Diferentes lenguajes para describir una misma realidad espiritual

El Zóhar, Capítulo “VeYechi (Y vivió Jacob),” artículo 451: En la tercera guardia, el querubín golpea con sus alas y canta, tal como está escrito, “¡Alaben al Señor! Alaben, siervos del Señor, alaben el nombre del Señor. Bendito sea el nombre del Señor… desde el oriente hasta el poniente”. Entonces todos los ángeles que se encuentran en la tercera guardia cantan.

En el Estudio de las Diez Sefirot, estudiamos las acciones espirituales a través de: las tres líneas, las Luces, los Kelim (vasijas), las pantallas y las Reshimot (genes espirituales, recuerdos). Sin embargo, El Zohar describe las mismas acciones a través de los objetos sagrados inanimados, vegetativos y animados, los cuales representan las fuerzas en el trabajo de cada persona. En otras palabras, las distintas partes del alma están denominadas por los diversos tipos de objetos, inanimados, vegetativos y animados, de la naturaleza y del hombre.

Nos resulta difícil concebirlos en términos de física espiritual, como los que están en el TES. En El Árbol de la Vida del ARI, vemos lo difícil que es describir la variabilidad de las acciones espirituales en el lenguaje de las Sefirot y los Partzufim.

Por esta razón, el lenguaje en el mundo espiritual es otro: el lenguaje de las ramas. En nuestro mundo, tomamos una rama en particular del mundo espiritual, donde cada rama tiene su nombre concreto. Así en cada caso incluso el detalle espiritual más pequeño tiene un nombre particular destinado específicamente a esta cualidad espiritual o acción. Utilizamos estos nombres y los transformamos en un lenguaje más sencillo y preciso.

(Actividades)
**1.** Responde estas preguntas sobre el texto del ejercicio:
(a) ¿Qué hace el querubín en la tercera guardia?
(b) ¿A través de qué describe El Zóhar las acciones espirituales?
(c) ¿Cuál es el lenguaje del mundo espiritual?
**2.** Transcribe del texto del ejercicio todo lo que va desde "Por esta razón, el" hasta "sencillo y preciso.".

Datos almacenados
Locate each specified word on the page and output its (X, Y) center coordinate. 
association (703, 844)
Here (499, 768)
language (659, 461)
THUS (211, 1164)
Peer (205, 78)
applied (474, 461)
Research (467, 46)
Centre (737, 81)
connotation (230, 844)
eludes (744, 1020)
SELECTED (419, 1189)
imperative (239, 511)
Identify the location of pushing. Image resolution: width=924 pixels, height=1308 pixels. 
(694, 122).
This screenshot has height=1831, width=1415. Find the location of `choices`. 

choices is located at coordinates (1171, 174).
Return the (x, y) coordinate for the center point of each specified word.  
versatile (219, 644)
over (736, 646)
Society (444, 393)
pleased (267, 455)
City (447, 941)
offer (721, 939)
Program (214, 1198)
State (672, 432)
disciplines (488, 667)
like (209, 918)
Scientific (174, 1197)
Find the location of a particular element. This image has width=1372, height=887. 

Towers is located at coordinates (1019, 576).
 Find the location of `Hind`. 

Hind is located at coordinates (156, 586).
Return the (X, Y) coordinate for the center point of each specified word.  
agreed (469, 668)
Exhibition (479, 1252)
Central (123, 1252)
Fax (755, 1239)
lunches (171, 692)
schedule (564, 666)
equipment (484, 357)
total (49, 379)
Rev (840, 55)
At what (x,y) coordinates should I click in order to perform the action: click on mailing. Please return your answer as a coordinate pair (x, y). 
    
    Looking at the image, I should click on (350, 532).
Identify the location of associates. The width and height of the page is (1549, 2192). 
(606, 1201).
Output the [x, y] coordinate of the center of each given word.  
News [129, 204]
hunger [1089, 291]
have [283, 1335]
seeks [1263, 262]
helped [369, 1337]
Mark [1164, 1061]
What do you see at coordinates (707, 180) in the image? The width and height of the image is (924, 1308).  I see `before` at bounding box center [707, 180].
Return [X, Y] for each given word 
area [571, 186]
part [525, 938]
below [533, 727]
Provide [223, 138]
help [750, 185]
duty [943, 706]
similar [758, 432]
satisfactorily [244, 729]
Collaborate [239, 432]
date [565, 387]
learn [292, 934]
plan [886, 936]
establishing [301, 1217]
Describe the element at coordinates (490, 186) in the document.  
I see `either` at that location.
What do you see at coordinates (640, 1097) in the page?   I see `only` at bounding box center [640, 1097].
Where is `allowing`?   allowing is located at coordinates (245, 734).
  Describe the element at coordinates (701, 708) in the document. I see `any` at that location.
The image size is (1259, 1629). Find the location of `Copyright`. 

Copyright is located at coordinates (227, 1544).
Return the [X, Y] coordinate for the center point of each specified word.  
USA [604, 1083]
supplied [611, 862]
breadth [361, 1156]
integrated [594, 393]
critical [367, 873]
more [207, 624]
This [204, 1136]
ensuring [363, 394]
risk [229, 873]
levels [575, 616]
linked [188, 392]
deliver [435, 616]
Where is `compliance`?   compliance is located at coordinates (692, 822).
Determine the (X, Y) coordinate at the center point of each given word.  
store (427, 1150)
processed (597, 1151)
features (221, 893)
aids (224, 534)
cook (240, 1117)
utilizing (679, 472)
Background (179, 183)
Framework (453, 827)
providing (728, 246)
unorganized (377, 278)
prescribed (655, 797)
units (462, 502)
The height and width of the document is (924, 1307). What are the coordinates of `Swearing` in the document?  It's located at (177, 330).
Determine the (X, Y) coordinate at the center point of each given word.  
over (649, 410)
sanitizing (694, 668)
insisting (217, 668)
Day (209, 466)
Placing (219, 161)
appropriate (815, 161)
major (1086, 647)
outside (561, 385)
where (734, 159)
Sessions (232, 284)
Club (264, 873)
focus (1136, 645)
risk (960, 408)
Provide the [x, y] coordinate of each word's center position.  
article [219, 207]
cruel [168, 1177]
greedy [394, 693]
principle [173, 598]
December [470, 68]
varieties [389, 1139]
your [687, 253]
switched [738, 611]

(Respuestas por actividad)
**1.**
(a) Golpea con sus alas y canta.
(b) A través de los objetos sagrados inanimados, vegetativos y animados.
(c) El lenguaje de las ramas.

**2.**
Por esta razón, el lenguaje en el mundo espiritual es otro: el lenguaje de las ramas. En nuestro mundo, tomamos una rama en particular del mundo espiritual, donde cada rama tiene su nombre concreto. Así en cada caso incluso el detalle espiritual más pequeño tiene un nombre particular destinado específicamente a esta cualidad espiritual o acción. Utilizamos estos nombres y los transformamos en un lenguaje más sencillo y preciso.